**Records from a data collection:**
== Segment start ==
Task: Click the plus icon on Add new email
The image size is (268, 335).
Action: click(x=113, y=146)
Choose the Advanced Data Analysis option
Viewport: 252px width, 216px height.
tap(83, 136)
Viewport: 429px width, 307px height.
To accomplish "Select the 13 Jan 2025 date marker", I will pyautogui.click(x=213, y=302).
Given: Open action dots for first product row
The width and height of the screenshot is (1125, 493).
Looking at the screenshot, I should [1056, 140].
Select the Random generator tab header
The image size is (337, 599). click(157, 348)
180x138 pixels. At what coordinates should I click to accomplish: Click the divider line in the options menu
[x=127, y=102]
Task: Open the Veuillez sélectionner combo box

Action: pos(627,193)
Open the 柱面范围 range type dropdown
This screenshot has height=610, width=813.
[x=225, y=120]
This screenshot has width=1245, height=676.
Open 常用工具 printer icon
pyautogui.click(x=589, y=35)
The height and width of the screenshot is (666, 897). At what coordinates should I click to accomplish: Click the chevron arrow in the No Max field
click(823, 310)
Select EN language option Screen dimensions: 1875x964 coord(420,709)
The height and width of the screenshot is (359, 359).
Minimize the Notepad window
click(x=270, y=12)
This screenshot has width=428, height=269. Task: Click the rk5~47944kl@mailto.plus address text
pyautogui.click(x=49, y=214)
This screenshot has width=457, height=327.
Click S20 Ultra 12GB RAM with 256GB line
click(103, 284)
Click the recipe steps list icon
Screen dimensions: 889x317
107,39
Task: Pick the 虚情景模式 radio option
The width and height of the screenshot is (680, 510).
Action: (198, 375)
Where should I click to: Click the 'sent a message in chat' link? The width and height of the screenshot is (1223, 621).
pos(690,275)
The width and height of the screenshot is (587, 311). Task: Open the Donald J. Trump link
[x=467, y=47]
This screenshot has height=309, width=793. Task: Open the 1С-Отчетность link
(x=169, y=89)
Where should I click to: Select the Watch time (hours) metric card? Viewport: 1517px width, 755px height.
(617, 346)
== Segment end ==
**BRIEF:** Return the lines from the one containing "Where should I click to: Select" through the last line of the records. Include both ends and nothing else.

**TASK RESULT:**
Where should I click to: Select the Watch time (hours) metric card? Viewport: 1517px width, 755px height.
(617, 346)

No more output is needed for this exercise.